- Developer: G.rev
- Publisher: Bandai Namco Games
- Series: Retro Game Challenge
- Platform: Nintendo 3DS
- Release: March 20, 2014
- Genre: Minigame
- Modes: Single-player, multiplayer

= GameCenter CX: 3-Chōme no Arino =

2014 video game

GameCenter CX: 3-Chōme no Arino (ゲームセンターCX 3丁目の有野, Gēmu Sentā Shī Ekkusu San-Chōme no Arino) is the third game in the Retro Game Challenge series, known as GameCenter CX in Japan. It was developed by G.rev and published by Bandai Namco Games. Like its predecessor, Retro Game Challenge 2, it was released solely in Japan for the Nintendo 3DS on March 20, 2014, due to low Western sales of the series' first game. Unlike the second entry, it has not received an English fan translation.

Similar to the previous two games, it is based on the television show GameCenter CX starring Shinya Arino, and revolves around the player having to play a variety of minigames styled after genres of retro games. The game was well received by Japanese critics, but had a less positive reaction in the West, with reviewers calling it inferior to the previous two games due to a switch to 2D graphics on the overworld and worse-quality minigames.

== Development ==
In 2013, Xseed Games confirmed that they passed on localizing the game into English, responding to a fan's question that, despite having the desire to, their "bank would cry" if they decided to do so.

== Release ==
The game received a free demo on the Nintendo eShop in February 2014, and the full game was released on March 20 for 5,480 yen.

== Reception ==
In Japan, the game received a total score of 32/40 from Famitsu, with the reviewers praising the game's increased emphasis on story, as well as the game's use of the 3DS's features and online multiplayer elements. They called each game "simple but fun", saying the game created a heavy sense of nostalgia, but criticized some parts that did not allow button inputs.

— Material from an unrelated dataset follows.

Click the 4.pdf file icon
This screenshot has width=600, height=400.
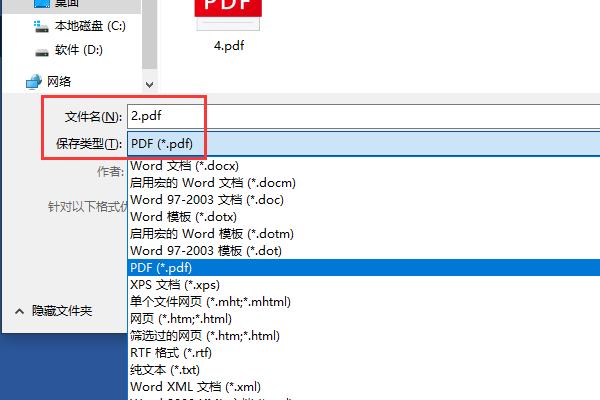click(x=230, y=14)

In the West, feedback from critics was more negative, with Daan Koopman of Nintendo World Report saying in a preview that his excitement for the game had vanished when he saw it in action, adding that he was turned off severely from the game due to the change in developers. Calling the overworld's new 2D look "awful for the series" and "laughable", he described it as not "lovely on the eyes". Stating that the minigame he played was "not very interesting", he noted that the game in general "did not leave a strong first impression", concluding that he would rather go back and replay the previous two games, and that he would cancel his plans to download the game on launch day.

Chris Kohler of Wired was even more negative about the game, calling it "horrible" and saying that he wanted to pretend it did not exist. Warning players against purchasing the game, he stated that G.rev "made a dog's breakfast" of the game in comparison to previous series developers indieszero. Describing the minigames as "superficially similar", he nevertheless believed that "the humor, the attention to detail, the passion of the two previous games" was entirely absent, calling them "by-the-numbers" as opposed to "charming parodies". Going on to pan both the level design and controls, he said that the game would only make players nostalgic for the N-Gage. Saying that the game got worse as he kept playing, he characterized the overworld as an "ugly town" that did not let players use buttons to navigate. He recommended that players "jump through whatever hoops [they] have to" to play the fan translation of Retro Game Challenge 2, describing it as "fantastic", and avoid importing GameCenter CX 3.